Thursday, August 20, 2009

Pivoting Data Using SQL 2005 (Part 2)

This is part two of a three part series focusing on pivoting data, using SQL Server 2005. In part one of the series, I focused on creating a static pivot using the pivot operator, http://jahaines.blogspot.com/2009/08/pivoting-data-using-sql-2005-part-1.html.

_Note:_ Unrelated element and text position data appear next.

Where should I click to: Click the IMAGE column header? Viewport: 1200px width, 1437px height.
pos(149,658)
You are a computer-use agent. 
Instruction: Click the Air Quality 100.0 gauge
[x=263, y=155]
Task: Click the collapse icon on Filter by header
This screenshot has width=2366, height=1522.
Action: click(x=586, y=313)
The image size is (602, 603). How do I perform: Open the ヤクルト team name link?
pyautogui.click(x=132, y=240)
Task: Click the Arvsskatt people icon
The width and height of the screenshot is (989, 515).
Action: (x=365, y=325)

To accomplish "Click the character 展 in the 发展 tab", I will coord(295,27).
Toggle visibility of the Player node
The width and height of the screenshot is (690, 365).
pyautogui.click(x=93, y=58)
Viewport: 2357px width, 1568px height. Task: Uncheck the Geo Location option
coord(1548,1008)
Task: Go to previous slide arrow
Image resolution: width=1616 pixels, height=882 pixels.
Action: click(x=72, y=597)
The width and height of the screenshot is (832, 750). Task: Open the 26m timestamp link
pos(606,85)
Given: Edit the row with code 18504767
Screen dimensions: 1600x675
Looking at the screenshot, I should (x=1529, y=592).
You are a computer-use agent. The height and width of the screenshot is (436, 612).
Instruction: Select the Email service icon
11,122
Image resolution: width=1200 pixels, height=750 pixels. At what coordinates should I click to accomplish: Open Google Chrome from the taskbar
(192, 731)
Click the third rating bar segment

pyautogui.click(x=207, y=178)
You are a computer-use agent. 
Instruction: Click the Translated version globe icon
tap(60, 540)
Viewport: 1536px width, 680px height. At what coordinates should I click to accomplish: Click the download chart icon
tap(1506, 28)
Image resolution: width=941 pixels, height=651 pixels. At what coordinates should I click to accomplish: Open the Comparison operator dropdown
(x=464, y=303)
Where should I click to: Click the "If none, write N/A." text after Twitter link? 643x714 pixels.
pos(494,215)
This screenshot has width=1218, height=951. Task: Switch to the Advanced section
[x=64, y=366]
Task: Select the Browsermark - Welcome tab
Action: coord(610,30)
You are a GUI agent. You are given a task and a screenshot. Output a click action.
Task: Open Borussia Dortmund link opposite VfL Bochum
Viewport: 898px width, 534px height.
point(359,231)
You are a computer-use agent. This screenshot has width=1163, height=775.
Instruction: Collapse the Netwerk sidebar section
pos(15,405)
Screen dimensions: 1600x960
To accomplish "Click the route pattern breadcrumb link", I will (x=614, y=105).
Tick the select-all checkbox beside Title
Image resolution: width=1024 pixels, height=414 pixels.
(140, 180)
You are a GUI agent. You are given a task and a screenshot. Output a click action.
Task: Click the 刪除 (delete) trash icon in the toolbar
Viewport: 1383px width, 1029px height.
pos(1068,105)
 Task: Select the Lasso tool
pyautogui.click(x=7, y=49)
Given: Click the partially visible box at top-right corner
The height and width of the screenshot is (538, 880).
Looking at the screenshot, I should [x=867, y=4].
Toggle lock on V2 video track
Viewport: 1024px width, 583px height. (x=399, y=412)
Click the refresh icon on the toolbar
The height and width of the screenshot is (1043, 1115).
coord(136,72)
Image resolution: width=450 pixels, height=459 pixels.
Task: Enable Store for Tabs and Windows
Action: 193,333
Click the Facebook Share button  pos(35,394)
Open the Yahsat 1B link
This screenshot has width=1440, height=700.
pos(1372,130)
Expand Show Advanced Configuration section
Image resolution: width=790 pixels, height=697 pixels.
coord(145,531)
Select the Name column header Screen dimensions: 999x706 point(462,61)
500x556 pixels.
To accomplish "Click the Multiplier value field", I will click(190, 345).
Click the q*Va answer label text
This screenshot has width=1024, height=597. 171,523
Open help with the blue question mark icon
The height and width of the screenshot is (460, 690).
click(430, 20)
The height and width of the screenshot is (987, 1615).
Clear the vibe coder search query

In this post, I will be focusing on creating a dynamic pivot where the pivot values are not known.  I choose to use a differing sample of data than the first part of this series.  The code in the first part became too complex for simple demonstration.  The code became complex due to my having to calculate column quarters values.  I have attached the dynamic pivot solution, for the part one data, which can be found at the end of this article.  Let’s get started with our new table and data.

Table/Data

SET NOCOUNT ON
GO
 
IF OBJECT_ID('tempdb..#Orders') IS NOT NULL
BEGIN
    DROP TABLE #Orders;
END
GO
 
CREATE TABLE #Orders(
OrderId INT IDENTITY(1,1) PRIMARY KEY,
CustId INT NOT NULL,
ProductDescr VARCHAR(50),
Sales_Dt DATETIME,
Sales_Amt NUMERIC(9,2)
);
GO
 
INSERT INTO #Orders VALUES (1,'Product1','2008-01-01',0.99);
INSERT INTO #Orders VALUES (2,'Product1','2008-04-01',1.99);
INSERT INTO #Orders VALUES (1,'Product3','2009-01-01',100.25);
INSERT INTO #Orders VALUES (1,'Product4','2009-02-01',999.99);
INSERT INTO #Orders VALUES (2,'Product2','2009-01-01',99.99);
INSERT INTO #Orders VALUES (2,'Product1','2009-01-03',107.20);
INSERT INTO #Orders VALUES (3,'Product4','2009-01-03',459.36);
INSERT INTO #Orders VALUES (3,'Product3','2009-05-01',19.99);
INSERT INTO #Orders VALUES (3,'Product5','2009-06-01',29.99);
GO

Now that we have our table, let’s start coding.  The driving force behind the code below is the variable assignment.  We build the column/value list dynamically by creating a process that appends distinct values to an existing string.  Once we have the column list, we just have to create the same query that we created in part one of this series and append the variables.  I created two variables to house the columns.  The variable @Cols is used to create our select list which ultimately is the value wrapped in the coalesce function.  For example, COALESCE([Product1],0) AS [Product1],COALESCE([Product2],0) AS [Product2]…..  The Second variable @Pivot_Cols is used to store the column metadata, in the format [Product1],[Product2],…  There are many different ways to accomplish variable assignment, but I tend to like the COALESCE method.  I will show you another method later on.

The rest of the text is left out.